Tuesday, April 19, 2011

Canned Tomatoes and Afghans

They're both lying in medical beds now, one in a hospital in Lexington and one in a nursing home in Hyden. They are my two aunts, staunch defenders of me against my parents, safe havens to run to in troubled times, an odd mix of friends and family. The both of them are sick and suffering and there's nothing I can do about it.

To say I feel worse than helpless is an understatement. If I were a man, perhaps the word would be impotent, and then some.

I never left their house but what my belly was full of good, homemade food, my head and heart full of laughter and hilarious family stories, and my hands full of some fresh garden produce, canned goods, newly made afghan or homemade pillow. In an always repeated exchange born in the deep hills of Kentucky, they would ask me to stay, and I would ask them to come home with me, and I'd drive off in my car with those wonderful Mountain accents ringing in my ears, sweet ways of talking that are now fast fading from the hills with the coming of cable and dish TV.

Last Saturday I visited one aunt in her home, watched a gory mob movie with her all afternoon and was periodically visited by her ferrets and cats -- and left with canned tomatoes. On Sunday I visited my other aunt three and a half hours away who lay asleep in her chair after having been awake all morning, and even out to church, her daughter-in-law said. That would be the church services they have in the nursing home's cafeteria. She came to briefly, to her children saying, Momma, it's Lyn. Bob and Lyn are here. I was able to ask her how she was doing, and she told me she was a-doing okay, then drifted back off to sleep. I left there with those precious words uttered from her lips, words that I hadn't heard for quite some time because a chronic medical condition periodically floods her brain with ammonia, and takes away her ability to speak. But it had come back, just a couple of words, that fell like pearls on my ears, I so hungry for the accent, so lonely for the sweet twang and descriptions like "hain't nary."

I'm an orphan now, and that's been hard enough. But what will it be like when there are no more elderly aunts and uncles in my life to sit and listen to? No more stories from the old days, and those great long convoluted explanations of who's related to who? And it so much reminds me what I learned a long time ago -- we grieve for ourselves.
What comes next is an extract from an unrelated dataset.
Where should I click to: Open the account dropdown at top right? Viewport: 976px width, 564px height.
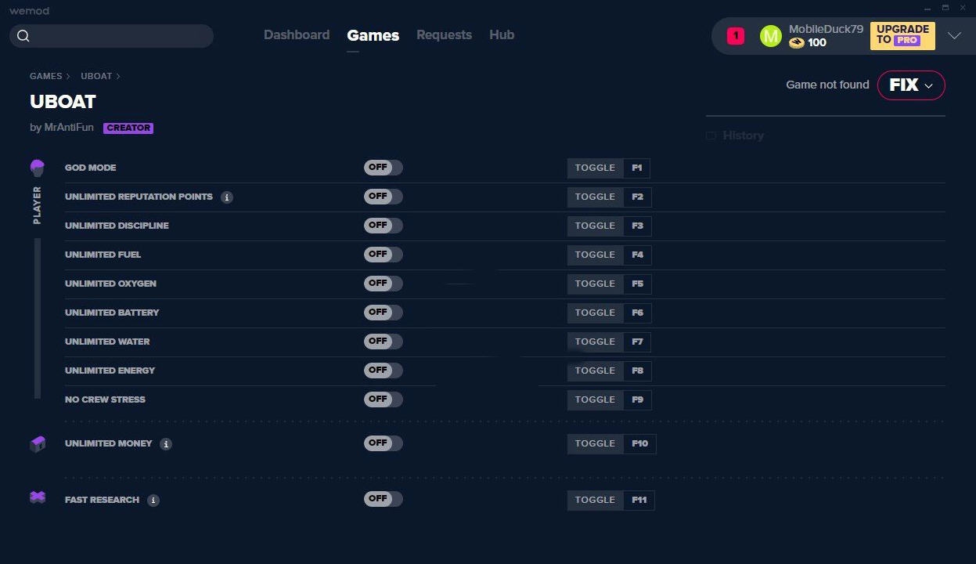pos(954,35)
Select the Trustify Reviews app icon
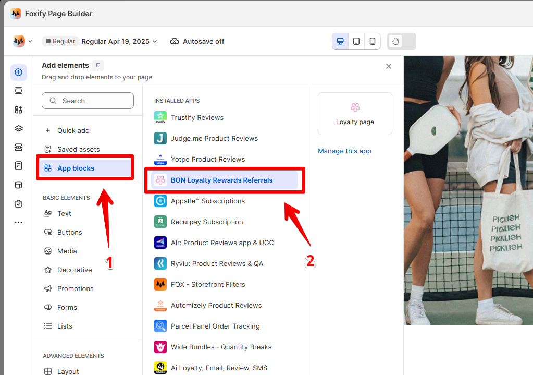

I'm so angry at their suffering. I'm so angry and useless and unable to do one single thing to ease any of it or take it away, or help at all especially when I know they would have moved mountains to ease my suffering. It seems so paltry to say, I love you. I'm so angry at this medical situation where they tell the family, who is already grieving this living death, that sorry, but your loved one can only be sick for x amount of days and then their benefits wear out. Well, we have jobs we can't quit, and she can't walk on her own. Well, sorry 'bout your luck. And by the way, you have to have a password to ask how they're doing. It's not a question of extending life by artificial means. They need no artificial means to stay alive, unless you want to count when you help them eat. We're not talking about ventilators and end of life and feeding tubes.

Will this new health care bill help? Don't see how it can when it's already taken, what is the amount, $500 billion out of Medicare? There are supposedly no caps on care? So what is this about only being able to stay here for x amount of days? Only a bunch of junk filled with special interest riders funding this and that project along the way that has nothing to do with health care, and old people, and never solving the basic problem, which is why on earth does one single, generic aspirin cost $10 in a hospital? And why do we disrespect our elders so badly?

They don't deserve to live and die like this.

Tomorrow I will make vegetable soup out of one of the cans of Maye's tomatoes, because she would want me to, but I'm not for sure I'll ever open the other can. I think I'll leave it sit on my top shelf, the deep dark red of the tomatoes like some lighthouse beacon keeping watch over my kitchen. Later I'll snuggle under Francie's afghan as I watch the evening news, and run my fingers over the intricate and precise crocheted stitches one by one. Later that night, as I try to fall asleep, I'll strain to remember that voice, that sweet, sweet voice from so long ago telling me the story of when the fox got the chicken and she sent my cousin Paul to bring it back -- the chicken, not the fox. The picture of the fox, chicken in his mouth and my long legged cousin Paul, then a lanky boy, leaping through the briars and rhododendron will make me smile, ever so briefly, before my eyes begin to spill in the dark night.